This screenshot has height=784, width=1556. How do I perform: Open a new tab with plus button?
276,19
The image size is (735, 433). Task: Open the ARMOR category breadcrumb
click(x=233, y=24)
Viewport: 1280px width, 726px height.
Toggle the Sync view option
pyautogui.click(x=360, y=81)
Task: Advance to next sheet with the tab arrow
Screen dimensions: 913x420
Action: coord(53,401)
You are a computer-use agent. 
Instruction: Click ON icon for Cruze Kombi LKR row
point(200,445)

------------------------

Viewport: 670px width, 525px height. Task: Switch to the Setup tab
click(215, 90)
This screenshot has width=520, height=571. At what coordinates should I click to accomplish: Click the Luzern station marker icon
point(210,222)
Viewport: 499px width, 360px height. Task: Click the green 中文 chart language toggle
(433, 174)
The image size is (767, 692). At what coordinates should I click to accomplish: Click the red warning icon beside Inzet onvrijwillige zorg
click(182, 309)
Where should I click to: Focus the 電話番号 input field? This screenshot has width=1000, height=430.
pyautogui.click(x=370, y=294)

------------------------

TASK TO COMPLETE
Set down only the lines above that fall between the line holding "The image size is (735, 433)." and the line holding "You are a computer-use agent.", inclusive, keeping each exact.

EXPECTED ANSWER
The image size is (735, 433). Task: Open the ARMOR category breadcrumb
click(x=233, y=24)
Viewport: 1280px width, 726px height.
Toggle the Sync view option
pyautogui.click(x=360, y=81)
Task: Advance to next sheet with the tab arrow
Screen dimensions: 913x420
Action: coord(53,401)
You are a computer-use agent. 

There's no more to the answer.